BEGIN DOCUMENT TEXT

What is the smell of spring?
You may have the wrong idea!
Spring smells of worms. Or rather their remains. And of rotten stems, leaves, parts of insects and other decomposing organic matter. It’s all terribly romantic, isn’t it?
What we call the smell of spring is everything that reaches our olfactory receptors from thawing water evaporating from different surfaces. In rural areas and suburbs, this is mainly the smell of the thawing earth with all its organic splendor.
The decomposition of organic matter is the transition of chemical elements from complex organic compounds to simple mineral ones. This process is called mineralization. As daytime temperatures increase, the mineralization accelerates of fallen leaves, one-year plants, dead insects and worms that were frozen under the snow. Organic acids and their salts enter the soil, and also organomineral complexes and mineral compounds of nitrogen, phosphorous and sulfur, formed from products of decay. And in the air there are volatile compounds of sulfur and phosphorous. Some of them are also quite odorous. Like amines – organic compounds that are derivatives of ammonia. For example, cadaverine and putrescine. They are contained in products of the putrid decay of proteins and have a strong smell of rotting flesh.

END DOCUMENT TEXT
BEGIN INPUT DATA

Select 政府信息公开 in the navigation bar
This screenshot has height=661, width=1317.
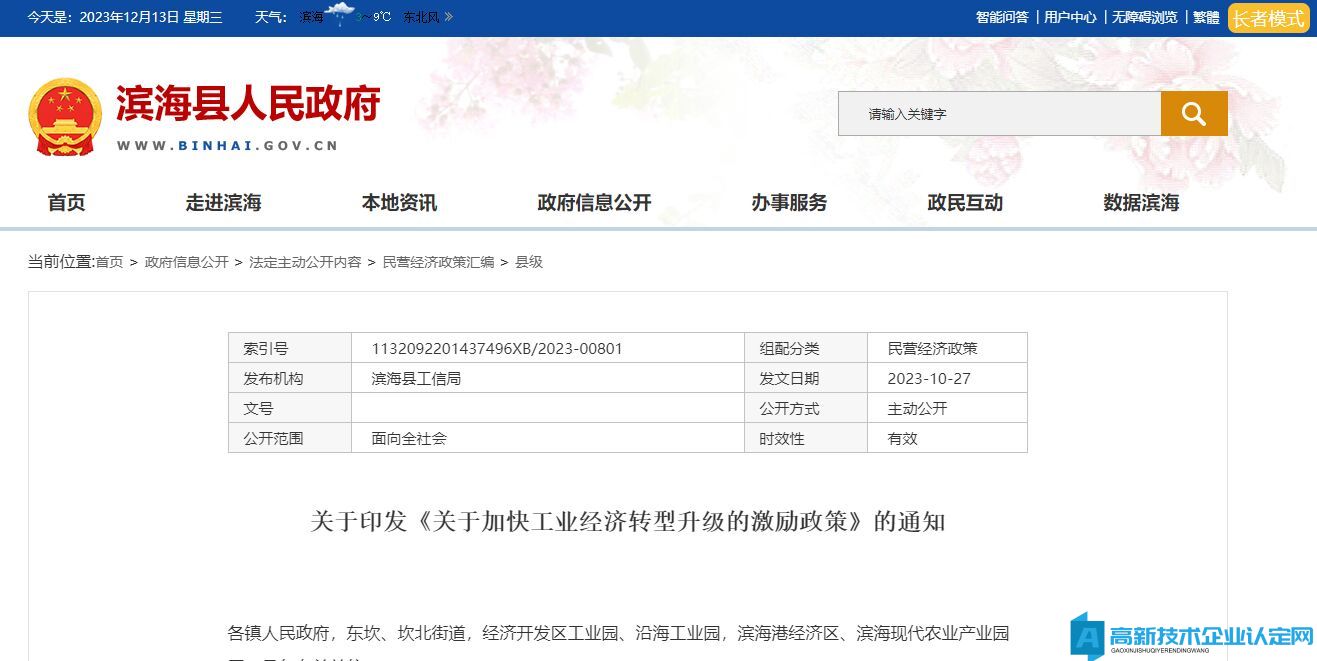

END INPUT DATA

## WHAT YOU SHOULD DO
Rewrite the passage on the smell of spring starting at "What is the" and ending at "romantic, isn’t it?", changing "worms" to "earthworms".

## ANSWER TO THE PROBLEM
What is the smell of spring?
You may have the wrong idea!
Spring smells of earthworms. Or rather their remains. And of rotten stems, leaves, parts of insects and other decomposing organic matter. It’s all terribly romantic, isn’t it?